## WHAT THE EXERCISE ASKS:
Rewrite the stored data below, substituting "Find the position of" for every occurrence of "Identify the location of" and leaving everything else unchanged.

## Stored data:
%%

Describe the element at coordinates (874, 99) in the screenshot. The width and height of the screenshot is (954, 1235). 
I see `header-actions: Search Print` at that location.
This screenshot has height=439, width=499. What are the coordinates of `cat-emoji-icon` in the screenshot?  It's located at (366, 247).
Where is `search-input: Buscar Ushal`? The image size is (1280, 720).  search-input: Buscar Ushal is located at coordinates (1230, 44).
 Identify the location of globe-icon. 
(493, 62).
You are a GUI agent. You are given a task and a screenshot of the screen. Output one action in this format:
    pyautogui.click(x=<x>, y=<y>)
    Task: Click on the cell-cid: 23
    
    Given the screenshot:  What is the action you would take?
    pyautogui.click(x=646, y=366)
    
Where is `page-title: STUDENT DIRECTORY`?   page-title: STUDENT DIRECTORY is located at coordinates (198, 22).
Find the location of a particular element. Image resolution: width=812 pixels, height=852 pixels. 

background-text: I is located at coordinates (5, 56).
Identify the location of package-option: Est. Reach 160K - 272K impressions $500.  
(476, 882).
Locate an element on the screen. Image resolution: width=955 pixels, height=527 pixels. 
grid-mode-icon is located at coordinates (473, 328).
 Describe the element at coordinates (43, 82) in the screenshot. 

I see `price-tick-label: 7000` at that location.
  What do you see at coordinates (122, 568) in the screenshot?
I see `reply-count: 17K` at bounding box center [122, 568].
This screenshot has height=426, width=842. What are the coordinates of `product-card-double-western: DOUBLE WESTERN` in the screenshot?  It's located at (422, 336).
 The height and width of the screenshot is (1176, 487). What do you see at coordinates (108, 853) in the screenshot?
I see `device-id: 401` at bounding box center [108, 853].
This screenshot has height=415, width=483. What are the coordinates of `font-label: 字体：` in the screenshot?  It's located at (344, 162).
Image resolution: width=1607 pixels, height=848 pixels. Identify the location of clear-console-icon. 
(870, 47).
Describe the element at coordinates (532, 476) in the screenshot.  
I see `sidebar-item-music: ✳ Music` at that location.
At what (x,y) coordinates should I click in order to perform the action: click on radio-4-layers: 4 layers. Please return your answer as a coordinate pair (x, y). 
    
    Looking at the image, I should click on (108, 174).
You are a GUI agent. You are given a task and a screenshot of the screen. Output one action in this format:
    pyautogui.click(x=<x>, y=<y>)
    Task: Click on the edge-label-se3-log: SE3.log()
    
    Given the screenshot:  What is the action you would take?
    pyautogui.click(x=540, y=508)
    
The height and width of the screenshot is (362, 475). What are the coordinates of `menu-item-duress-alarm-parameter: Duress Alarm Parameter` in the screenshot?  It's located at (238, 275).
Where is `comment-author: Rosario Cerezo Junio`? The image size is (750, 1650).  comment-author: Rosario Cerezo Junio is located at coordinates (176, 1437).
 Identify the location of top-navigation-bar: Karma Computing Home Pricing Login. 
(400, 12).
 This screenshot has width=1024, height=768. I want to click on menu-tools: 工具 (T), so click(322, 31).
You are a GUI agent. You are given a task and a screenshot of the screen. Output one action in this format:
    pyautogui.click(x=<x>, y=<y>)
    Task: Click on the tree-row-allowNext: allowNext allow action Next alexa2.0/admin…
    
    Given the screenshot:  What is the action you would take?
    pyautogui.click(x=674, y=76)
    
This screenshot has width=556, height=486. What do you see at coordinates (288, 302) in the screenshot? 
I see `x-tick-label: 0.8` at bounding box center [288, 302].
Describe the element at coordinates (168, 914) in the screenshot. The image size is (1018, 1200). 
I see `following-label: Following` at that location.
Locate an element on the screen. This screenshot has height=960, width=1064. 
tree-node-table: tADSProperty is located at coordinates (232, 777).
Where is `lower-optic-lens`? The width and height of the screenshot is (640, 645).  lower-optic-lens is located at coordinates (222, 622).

%%

## SOLVED EXERCISE:
Describe the element at coordinates (874, 99) in the screenshot. The width and height of the screenshot is (954, 1235). 
I see `header-actions: Search Print` at that location.
This screenshot has height=439, width=499. What are the coordinates of `cat-emoji-icon` in the screenshot?  It's located at (366, 247).
Where is `search-input: Buscar Ushal`? The image size is (1280, 720).  search-input: Buscar Ushal is located at coordinates (1230, 44).
 Find the position of globe-icon. 
(493, 62).
You are a GUI agent. You are given a task and a screenshot of the screen. Output one action in this format:
    pyautogui.click(x=<x>, y=<y>)
    Task: Click on the cell-cid: 23
    
    Given the screenshot:  What is the action you would take?
    pyautogui.click(x=646, y=366)
    
Where is `page-title: STUDENT DIRECTORY`?   page-title: STUDENT DIRECTORY is located at coordinates (198, 22).
Find the location of a particular element. Image resolution: width=812 pixels, height=852 pixels. 

background-text: I is located at coordinates (5, 56).
Find the position of package-option: Est. Reach 160K - 272K impressions $500.  
(476, 882).
Locate an element on the screen. Image resolution: width=955 pixels, height=527 pixels. 
grid-mode-icon is located at coordinates (473, 328).
 Describe the element at coordinates (43, 82) in the screenshot. 

I see `price-tick-label: 7000` at that location.
  What do you see at coordinates (122, 568) in the screenshot?
I see `reply-count: 17K` at bounding box center [122, 568].
This screenshot has height=426, width=842. What are the coordinates of `product-card-double-western: DOUBLE WESTERN` in the screenshot?  It's located at (422, 336).
 The height and width of the screenshot is (1176, 487). What do you see at coordinates (108, 853) in the screenshot?
I see `device-id: 401` at bounding box center [108, 853].
This screenshot has height=415, width=483. What are the coordinates of `font-label: 字体：` in the screenshot?  It's located at (344, 162).
Image resolution: width=1607 pixels, height=848 pixels. Find the position of clear-console-icon. 
(870, 47).
Describe the element at coordinates (532, 476) in the screenshot.  
I see `sidebar-item-music: ✳ Music` at that location.
At what (x,y) coordinates should I click in order to perform the action: click on radio-4-layers: 4 layers. Please return your answer as a coordinate pair (x, y). 
    
    Looking at the image, I should click on (108, 174).
You are a GUI agent. You are given a task and a screenshot of the screen. Output one action in this format:
    pyautogui.click(x=<x>, y=<y>)
    Task: Click on the edge-label-se3-log: SE3.log()
    
    Given the screenshot:  What is the action you would take?
    pyautogui.click(x=540, y=508)
    
The height and width of the screenshot is (362, 475). What are the coordinates of `menu-item-duress-alarm-parameter: Duress Alarm Parameter` in the screenshot?  It's located at (238, 275).
Where is `comment-author: Rosario Cerezo Junio`? The image size is (750, 1650).  comment-author: Rosario Cerezo Junio is located at coordinates (176, 1437).
 Find the position of top-navigation-bar: Karma Computing Home Pricing Login. 
(400, 12).
 This screenshot has width=1024, height=768. I want to click on menu-tools: 工具 (T), so click(322, 31).
You are a GUI agent. You are given a task and a screenshot of the screen. Output one action in this format:
    pyautogui.click(x=<x>, y=<y>)
    Task: Click on the tree-row-allowNext: allowNext allow action Next alexa2.0/admin…
    
    Given the screenshot:  What is the action you would take?
    pyautogui.click(x=674, y=76)
    
This screenshot has width=556, height=486. What do you see at coordinates (288, 302) in the screenshot? 
I see `x-tick-label: 0.8` at bounding box center [288, 302].
Describe the element at coordinates (168, 914) in the screenshot. The image size is (1018, 1200). 
I see `following-label: Following` at that location.
Locate an element on the screen. This screenshot has height=960, width=1064. 
tree-node-table: tADSProperty is located at coordinates (232, 777).
Where is `lower-optic-lens`? The width and height of the screenshot is (640, 645).  lower-optic-lens is located at coordinates (222, 622).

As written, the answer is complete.